**Exercise instructions**
Without changing a character, output all of the records.

(Given records Opens)

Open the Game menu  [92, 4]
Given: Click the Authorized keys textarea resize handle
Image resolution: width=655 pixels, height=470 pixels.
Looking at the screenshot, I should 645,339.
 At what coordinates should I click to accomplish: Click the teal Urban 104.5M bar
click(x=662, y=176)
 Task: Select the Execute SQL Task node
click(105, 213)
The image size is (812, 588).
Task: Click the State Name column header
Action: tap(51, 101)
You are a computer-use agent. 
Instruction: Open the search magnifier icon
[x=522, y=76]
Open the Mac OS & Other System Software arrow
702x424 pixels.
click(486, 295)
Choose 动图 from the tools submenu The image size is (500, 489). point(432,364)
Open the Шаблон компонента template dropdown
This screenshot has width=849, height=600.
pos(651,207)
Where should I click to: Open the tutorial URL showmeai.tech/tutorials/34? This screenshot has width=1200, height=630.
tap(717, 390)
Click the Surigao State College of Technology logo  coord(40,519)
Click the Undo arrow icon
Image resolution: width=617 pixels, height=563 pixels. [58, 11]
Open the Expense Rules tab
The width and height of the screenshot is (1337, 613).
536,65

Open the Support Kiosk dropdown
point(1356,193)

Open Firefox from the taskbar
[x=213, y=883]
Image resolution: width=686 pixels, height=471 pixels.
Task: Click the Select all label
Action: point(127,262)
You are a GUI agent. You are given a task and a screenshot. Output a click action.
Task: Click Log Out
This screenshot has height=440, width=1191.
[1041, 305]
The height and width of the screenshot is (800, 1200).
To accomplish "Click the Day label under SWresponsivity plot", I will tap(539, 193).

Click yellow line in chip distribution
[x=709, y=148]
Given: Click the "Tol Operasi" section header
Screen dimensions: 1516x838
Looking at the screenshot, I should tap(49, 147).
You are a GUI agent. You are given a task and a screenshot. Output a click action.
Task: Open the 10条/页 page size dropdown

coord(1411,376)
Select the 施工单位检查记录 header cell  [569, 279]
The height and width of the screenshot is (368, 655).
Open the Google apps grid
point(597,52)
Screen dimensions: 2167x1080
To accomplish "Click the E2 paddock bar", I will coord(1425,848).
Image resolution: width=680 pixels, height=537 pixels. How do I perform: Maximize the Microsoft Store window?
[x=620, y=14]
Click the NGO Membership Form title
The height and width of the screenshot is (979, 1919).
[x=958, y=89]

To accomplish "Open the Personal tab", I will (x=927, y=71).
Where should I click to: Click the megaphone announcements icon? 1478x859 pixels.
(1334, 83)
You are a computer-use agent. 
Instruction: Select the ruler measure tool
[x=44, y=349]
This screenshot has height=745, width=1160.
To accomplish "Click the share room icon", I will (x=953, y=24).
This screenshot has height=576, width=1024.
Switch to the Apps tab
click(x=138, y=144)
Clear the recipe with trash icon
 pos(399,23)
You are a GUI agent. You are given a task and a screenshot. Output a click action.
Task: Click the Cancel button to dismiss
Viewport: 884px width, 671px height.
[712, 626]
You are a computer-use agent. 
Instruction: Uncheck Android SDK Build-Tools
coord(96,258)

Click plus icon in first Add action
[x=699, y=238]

(Given records Closes)

**Problem solution**
Open the Game menu  [92, 4]
Given: Click the Authorized keys textarea resize handle
Image resolution: width=655 pixels, height=470 pixels.
Looking at the screenshot, I should 645,339.
 At what coordinates should I click to accomplish: Click the teal Urban 104.5M bar
click(x=662, y=176)
 Task: Select the Execute SQL Task node
click(105, 213)
The image size is (812, 588).
Task: Click the State Name column header
Action: tap(51, 101)
You are a computer-use agent. 
Instruction: Open the search magnifier icon
[x=522, y=76]
Open the Mac OS & Other System Software arrow
702x424 pixels.
click(486, 295)
Choose 动图 from the tools submenu The image size is (500, 489). point(432,364)
Open the Шаблон компонента template dropdown
This screenshot has width=849, height=600.
pos(651,207)
Where should I click to: Open the tutorial URL showmeai.tech/tutorials/34? This screenshot has width=1200, height=630.
tap(717, 390)
Click the Surigao State College of Technology logo  coord(40,519)
Click the Undo arrow icon
Image resolution: width=617 pixels, height=563 pixels. [58, 11]
Open the Expense Rules tab
The width and height of the screenshot is (1337, 613).
536,65

Open the Support Kiosk dropdown
point(1356,193)

Open Firefox from the taskbar
[x=213, y=883]
Image resolution: width=686 pixels, height=471 pixels.
Task: Click the Select all label
Action: point(127,262)
You are a GUI agent. You are given a task and a screenshot. Output a click action.
Task: Click Log Out
This screenshot has height=440, width=1191.
[1041, 305]
The height and width of the screenshot is (800, 1200).
To accomplish "Click the Day label under SWresponsivity plot", I will tap(539, 193).

Click yellow line in chip distribution
[x=709, y=148]
Given: Click the "Tol Operasi" section header
Screen dimensions: 1516x838
Looking at the screenshot, I should tap(49, 147).
You are a GUI agent. You are given a task and a screenshot. Output a click action.
Task: Open the 10条/页 page size dropdown

coord(1411,376)
Select the 施工单位检查记录 header cell  [569, 279]
The height and width of the screenshot is (368, 655).
Open the Google apps grid
point(597,52)
Screen dimensions: 2167x1080
To accomplish "Click the E2 paddock bar", I will coord(1425,848).
Image resolution: width=680 pixels, height=537 pixels. How do I perform: Maximize the Microsoft Store window?
[x=620, y=14]
Click the NGO Membership Form title
The height and width of the screenshot is (979, 1919).
[x=958, y=89]

To accomplish "Open the Personal tab", I will (x=927, y=71).
Where should I click to: Click the megaphone announcements icon? 1478x859 pixels.
(1334, 83)
You are a computer-use agent. 
Instruction: Select the ruler measure tool
[x=44, y=349]
This screenshot has height=745, width=1160.
To accomplish "Click the share room icon", I will (x=953, y=24).
This screenshot has height=576, width=1024.
Switch to the Apps tab
click(x=138, y=144)
Clear the recipe with trash icon
 pos(399,23)
You are a GUI agent. You are given a task and a screenshot. Output a click action.
Task: Click the Cancel button to dismiss
Viewport: 884px width, 671px height.
[712, 626]
You are a computer-use agent. 
Instruction: Uncheck Android SDK Build-Tools
coord(96,258)

Click plus icon in first Add action
[x=699, y=238]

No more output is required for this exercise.